Буквально той же ночью, проходя мимо маминой комнаты, а я допоздна засиживаюсь за компьютером, я услышал ее стоны.
– Все нормально? – спросил я.
– Да, – ответила мама, и я, как последний дурак ей поверил.
Минут через пятнадцать она побежала в туалет блевать. И нет бы меня позвать или хотя бы стать на колени… Она же блевала стоя, нагнувшись над унитазом.
– Ой, Вова, мне так плохо, – сказала она, выпрямляясь, и грохнулась, как стояла, затылком об пол. Я помог ей добраться до кровати, измерил давление. Давление было высоким, и я сделал ей укол дибазола с папаверином. Давление начало снижаться, а вместе с ним начал падать и пульс. Тогда я позвонил маминому кардиохирургу.
– Ее надо срочно госпитализировать. Вызывайте скорую, – сказал он.
Помня палату номер пять, я принялся названивать в платную скорую, затем, когда там никто не ответил, в справочную, затем полез в интернет. Мама все это время лежала и страшно хрипела.
– Ну что? – спросил ее врач, позвонив мне.
– Я пытаюсь найти номер платной скорой, – ответил я.
– Милый мой, ее срочно нужно госпитализировать. Так что звоните немедленно.
Только после этого, потеряв минут сорок, я позвонил.
Приехал молодой парень. На этот раз с аппаратом ЭКГ. Сняли ей кардиограмму. Пуль упал уже до сорока.
– Кажется, у нее инсульт, – сказал он, показывая на небольшой перекос маминого лица.
Собравшись, мы отправились в больницу.
В кино в таких случаях обычно показывают, как больного встречает вооруженная всем необходимым бригада медработников. У нас же сначала заполнили бумаги, а потом только появился дежурный врач.

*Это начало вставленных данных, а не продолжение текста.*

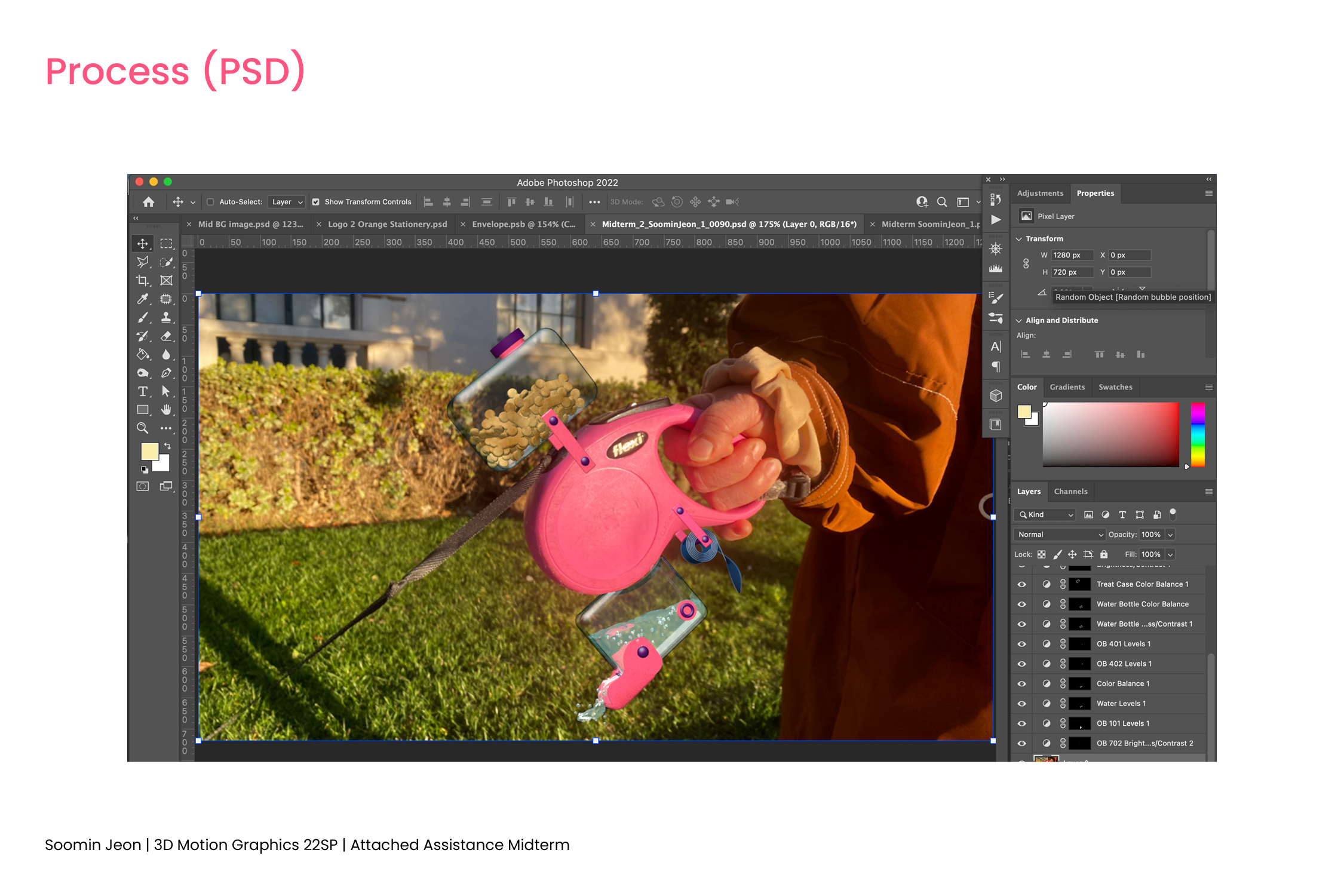Select the Crop tool
This screenshot has height=896, width=1344.
coord(142,280)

Осмотрев маму, она сообщила, что мама при смерти, и надо ее срочно класть в реанимацию. И вновь я стоял под дверью, ожидая, когда приедет врач из кардиоцентра. К его приезду пульс у мамы был уже 8 ударов в минуту. От этого с ней случился ишемически-геморрогический инсульт с пропитыванием с зоной поражения размером с хороший мандарин. А это – самый херовый из инсультов. После такого редко кто остается живым.
Наконец, маме поставили временный стимулятор, и я пошел домой. Когда я на следующий день пришел ее проведать, ко мне вышла мамин лечащий врач – вылитая царевна-несмеяна.

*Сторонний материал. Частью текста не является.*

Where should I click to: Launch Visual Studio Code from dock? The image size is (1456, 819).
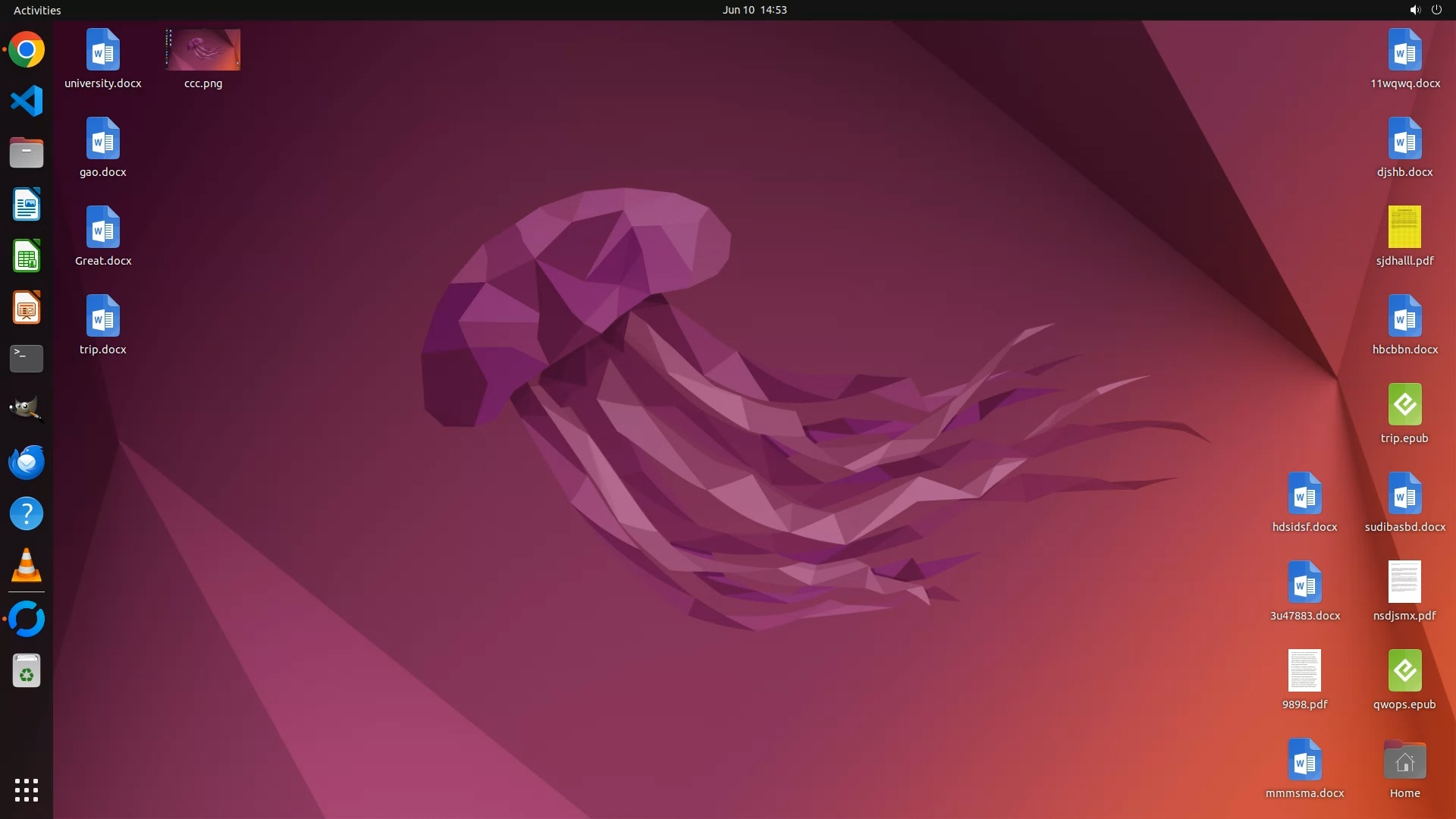[27, 101]
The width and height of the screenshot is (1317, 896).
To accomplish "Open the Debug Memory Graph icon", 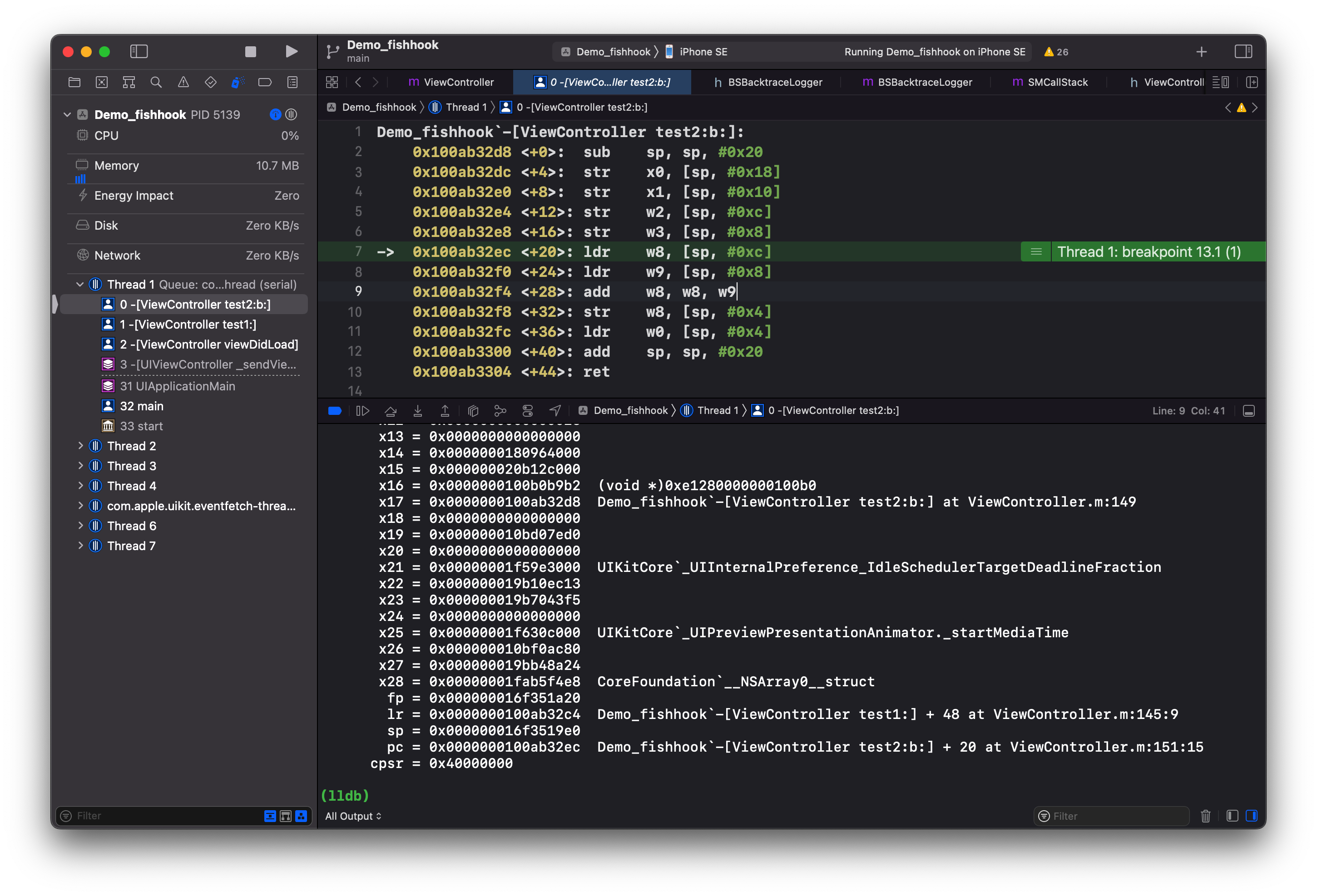I will pos(500,411).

– Она стабильная, но тяжелая, – сообщила она.
Я попытался ей объяснить, что у мамы аллергия на почти все лекарства, но она меня оборвала:
– Должны же мы чем-то ее лечить.
Затем она сообщила замогильным голосом, что мама, скорее всего, останется овощем, который придется кормить через трубочку, а заодно и сказала, где можно купить питание для коматозников. А вечером, когда я сидел и выл в потолок, словно в довершении всех этих радостей начал выделываться свет: отключится минут на тридцать, затем включится минут на десять, и так часа два.
На третьи сутки мама вышла из комы, и мне разрешили принести ей йогурт и питьевую воду.

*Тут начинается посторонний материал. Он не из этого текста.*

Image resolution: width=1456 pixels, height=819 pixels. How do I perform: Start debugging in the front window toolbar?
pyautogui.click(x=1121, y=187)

– Она в сознании, но она неадекватная. Она не понимает, где она, и что с ней, – сообщила Несмеяна в следующий раз, когда я пришел проведать маму.
– Это надолго? – спросил я.
– Скорее всего, навсегда, – обрадовала она меня.
– Но она хоть шевелится?
– Шевелится. А что толку?
Наконец, через неделю маму перевели в палату, и я смог увидеть ее своими глазами. Палата была на 2 человека. Маму специально продержали лишних два дня в реанимации, чтобы перевести в нормальную палату, так распорядилась заведующая отделением. Опять же, ни санитарки, ни медсестры не взяли у меня ни копейки, когда я хотел с ними договориться, чтобы за мамой поприсматривали. В принципе особый уход ей не был нужен: подать воды, да поднести судно, когда ей приспичит посрать. В реанимации ей поставили катетер, и с малой нуждой никаких проблем вообще не было.